By Mike Harper · July 16, 2026

Fred Burton won the most recent Arcola mayoral election by 22 votes. According to a grand jury, some of those votes shouldn’t have been cast.

Burton, 68, the mayor of Arcola — a small city of roughly 2,800 people in Fort Bend County southwest of Houston — was arrested Tuesday night and booked into county jail on five felony charges. The indictments cover two elections, three city contracts, and a pattern of alleged misconduct that spans his entire time in office.

The illegal voting charges stem from two separate elections: the Arcola Municipal Runoff Election on June 7, 2025, and the April 23, 2026 City of Arcola General Election — the one Burton won by 22 votes to reclaim the mayor’s seat from his predecessor. Grand jury indictments allege Burton assisted, encouraged, or failed to prevent three people he knew to be ineligible from casting ballots in those elections.

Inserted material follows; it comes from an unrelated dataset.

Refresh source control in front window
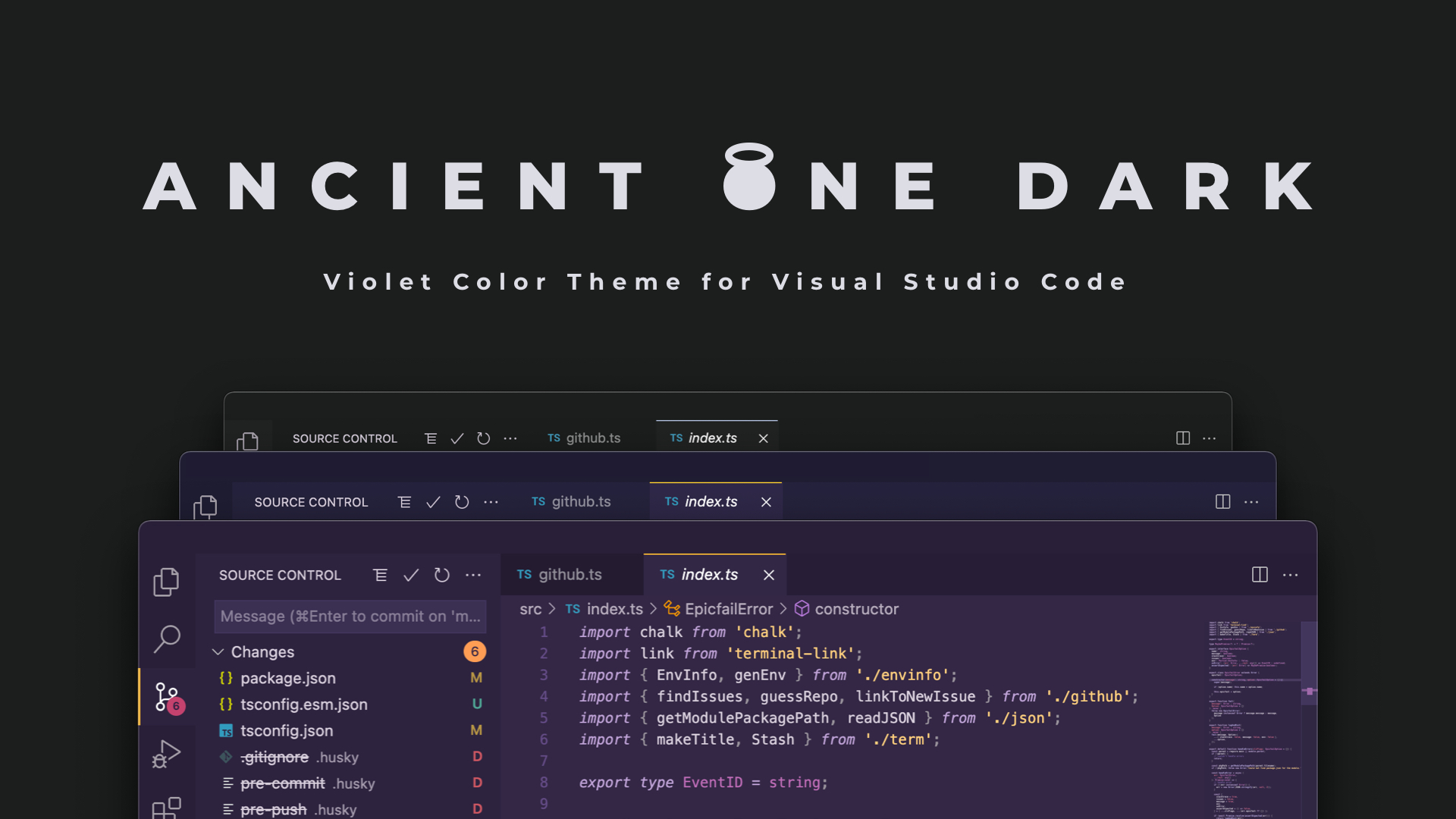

The other three charges reach back to 2023, during Burton’s previous term. One accuses him of using non-public information he accessed through his position as mayor to influence a $15,000 city contract bid — steering the award to a preferred party using insider knowledge. A second charge alleges he presented a fraudulent estimate in connection with the Arcola Food Court Project, submitting false numbers to affect how the city spent public money. The third charge alleges he caused two city council members to sign or execute documents affecting city finances — with a combined value of between $30,000 and $150,000 — without their effective consent, meaning they signed without understanding what they were approving.

Burton appeared before a Fort Bend County magistrate judge following his arrest. As of Wednesday, a bond had been set.

The arrest caps years of documented conflict inside Arcola’s city government. Burton’s tenure has involved a lawsuit against a councilwoman he allegedly had surveilled by a private investigator, paid for with roughly $8,000 in public funds. During his most recent campaign to reclaim the mayor’s seat, someone mailed him a package containing a noose and a threatening note — the FBI investigated but no charges were filed. He won the election anyway, reclaiming the office from Veeda Williams, who had unseated him in 2024.

It is not yet clear what happens to the mayoral seat in the wake of the arrest. Under Texas law, a public official convicted of a felony is removed from office, but Burton has not been convicted — the charges are indictments, not verdicts. He is currently presumed innocent of all charges.

The Fort Bend County District Attorney’s office is handling the prosecution.